The Maternity Hospital in El Fasher had been attacked five times in October alone, Dr. Zakaria noted, adding that since the RSF’s capture of the city, no humanitarian presence remained and access was completely blocked. WHO condemned these “heinous attacks” in the strongest terms and reiterated that health care facilities are protected under international law.
“No patient or family member should fear for their lives while seeking care, and no health worker should risk death while saving lives,” Dr. Zakaria stressed.
She warned that the attacks on hospitals, health centres and ambulances had deprived millions across Sudan of urgent medical care. Fewer than half of the country’s health facilities were still functioning at pre-war levels, and 40 per cent were not operating at all.

“People are dying due to lack of access to basic care and medication,” she said, calling for an immediate ceasefire in El Fasher and across Sudan, and for unhindered humanitarian access.

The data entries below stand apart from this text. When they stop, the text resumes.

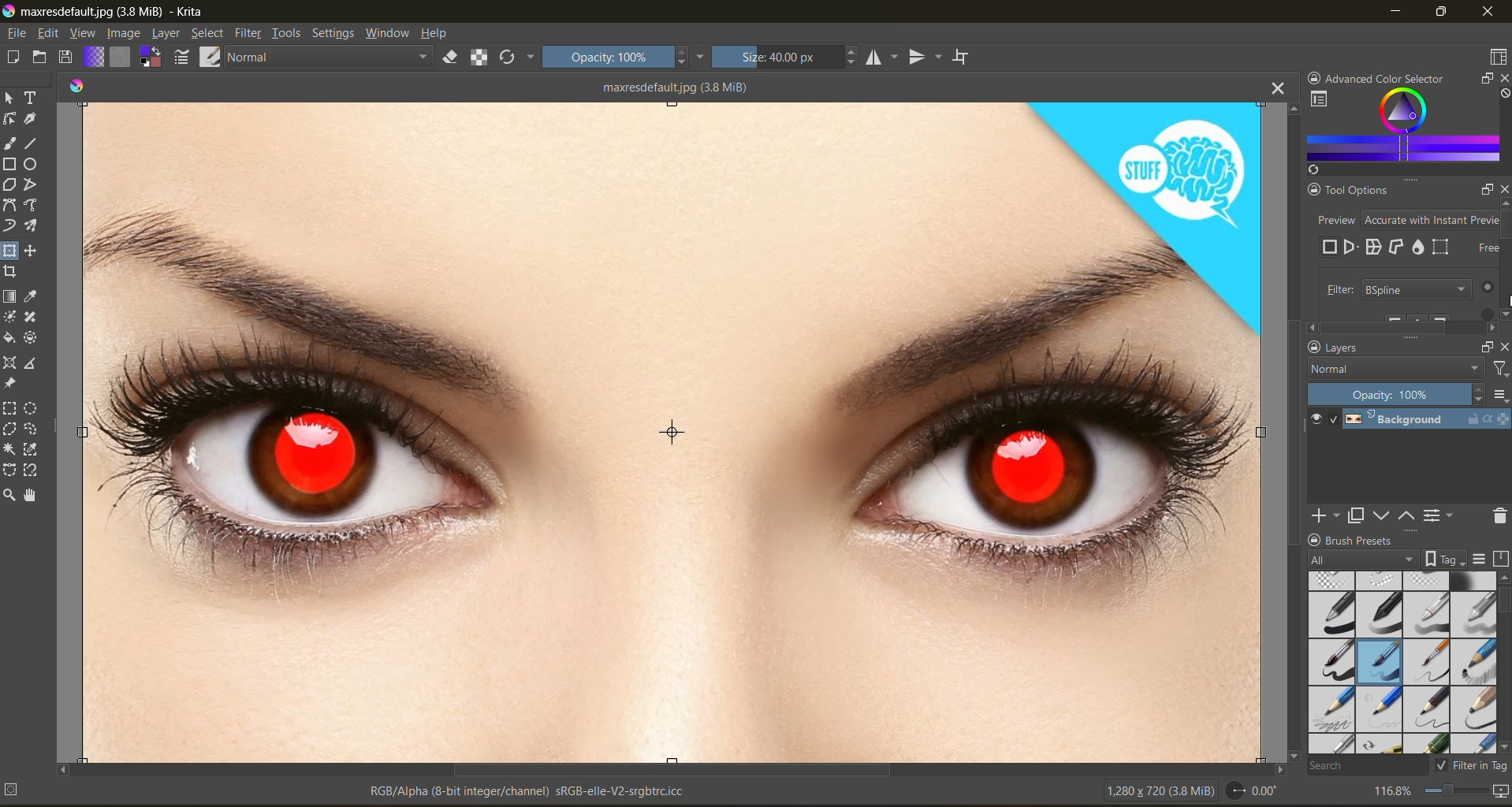 The image size is (1512, 807). Describe the element at coordinates (1417, 247) in the screenshot. I see `liquify` at that location.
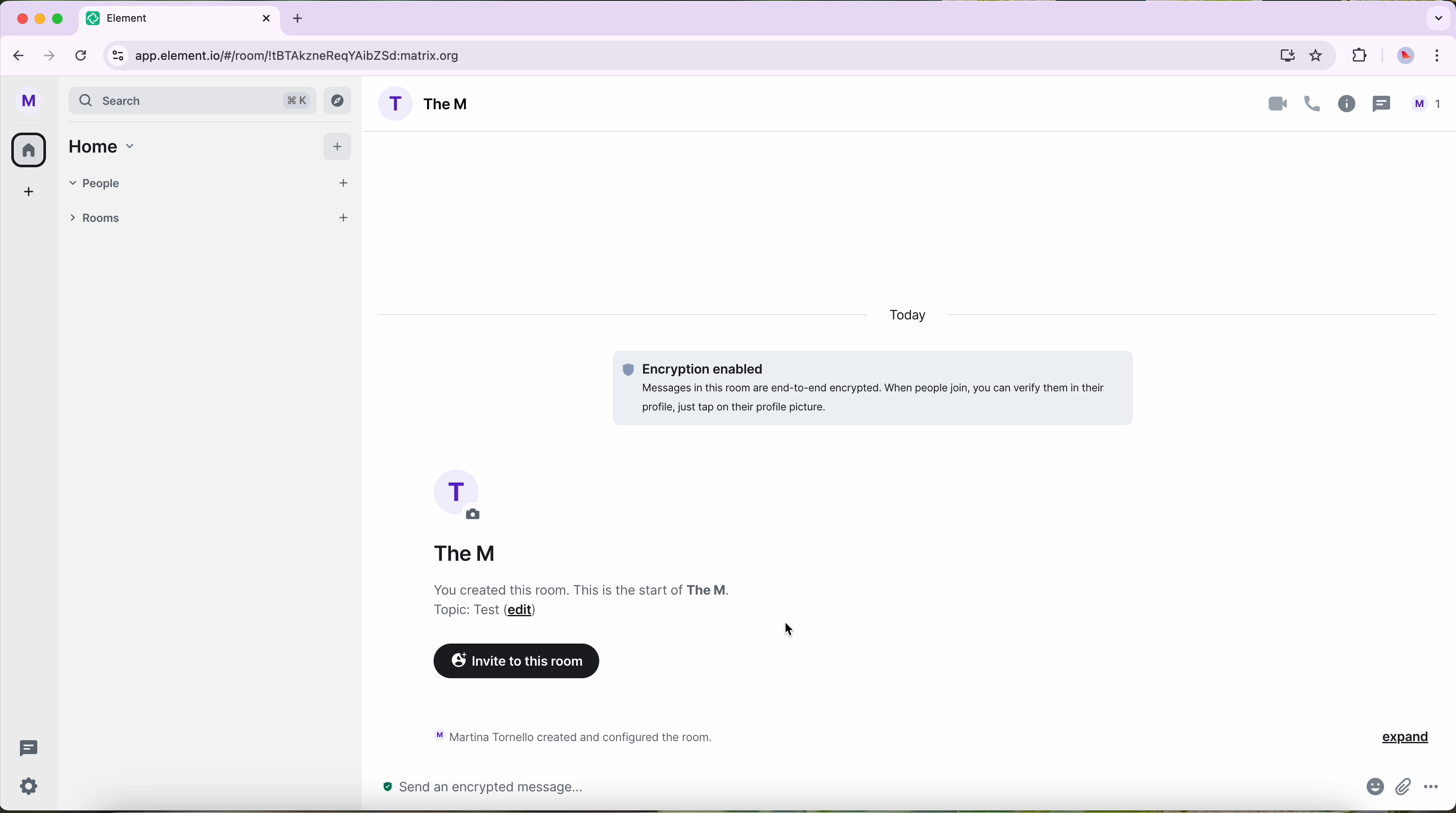  Describe the element at coordinates (578, 733) in the screenshot. I see `activity chat` at that location.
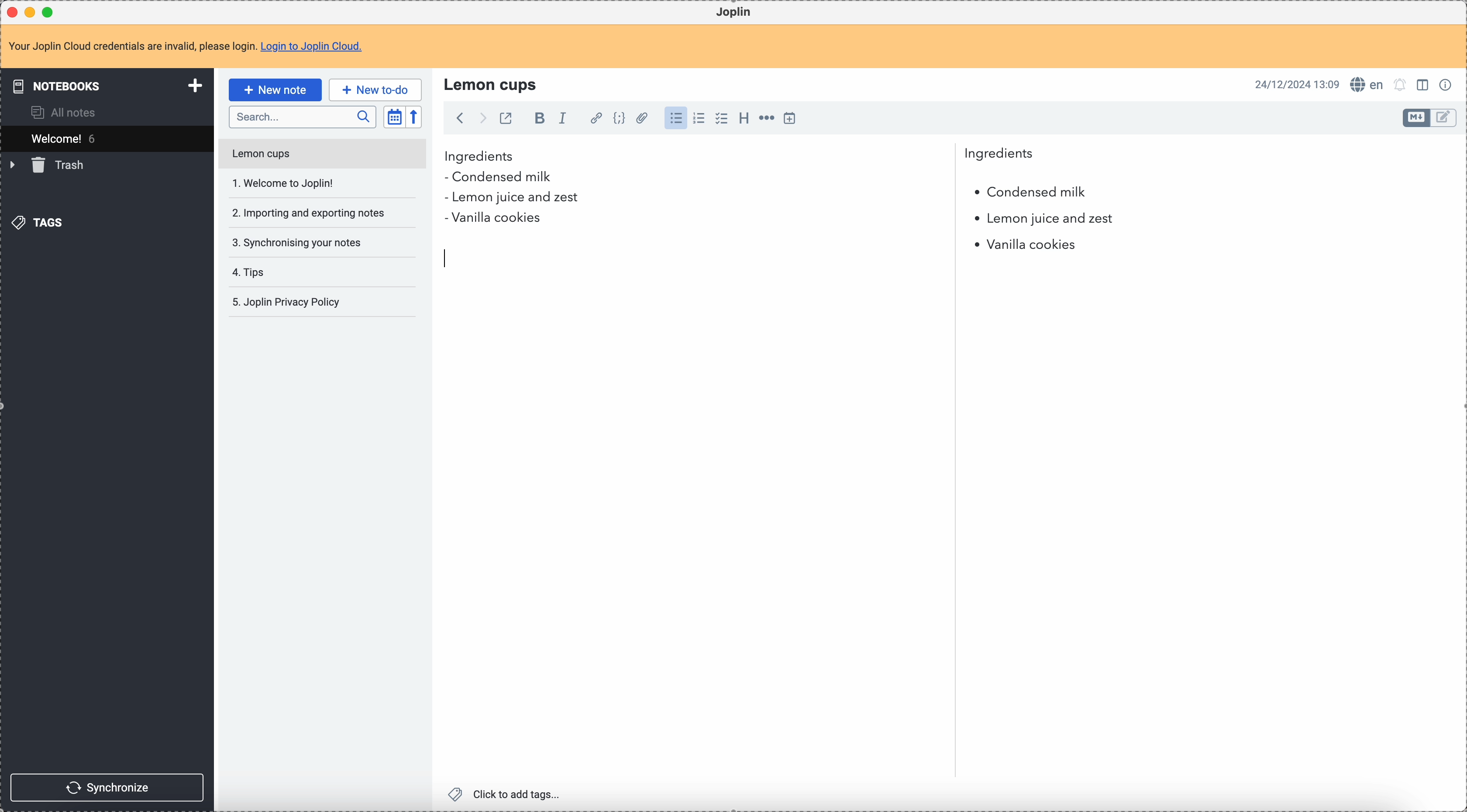  What do you see at coordinates (1444, 118) in the screenshot?
I see `toggle edit layout` at bounding box center [1444, 118].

WHO said it was moving emergency and medical supplies — including for maternal health, neonatal care and malnutrition — and stood ready to deliver them once conditions allowed. Dr. Zakaria urged the international community not to abandon Sudan “at this dark hour.”
In Geneva, Rolando Gómez of the UN Information Service (UNIS) recalled the UN Security Council’s statementfrom Thursday demanding that the RSF lift its siege of El Fasher and calling for an immediate halt to fighting and de-escalation in and around the city.
Responding to reporters’ questions, Magango said that all attacks on hospitals must be investigated and those responsible brought to justice, noting that Sudanese authorities bore primary responsibility for conducting such investigations. OHCHR declined to name countries allegedly supplying arms to the warring parties.
Christian Lindmeier, also for WHO, said the attacks on Al-Saudi Hospital had occurred in multiple waves. Dr. Zakaria confirmed that WHO verifies all such incidents through multiple independent sources, though attribution was outside its mandate.
She added that the Sudan Humanitarian Appeal was only 27.4 per cent funded, with its health component at 37 per cent, even as WHO recorded over 1,000 attacks on health care in 16 conflict settings so far in 2025.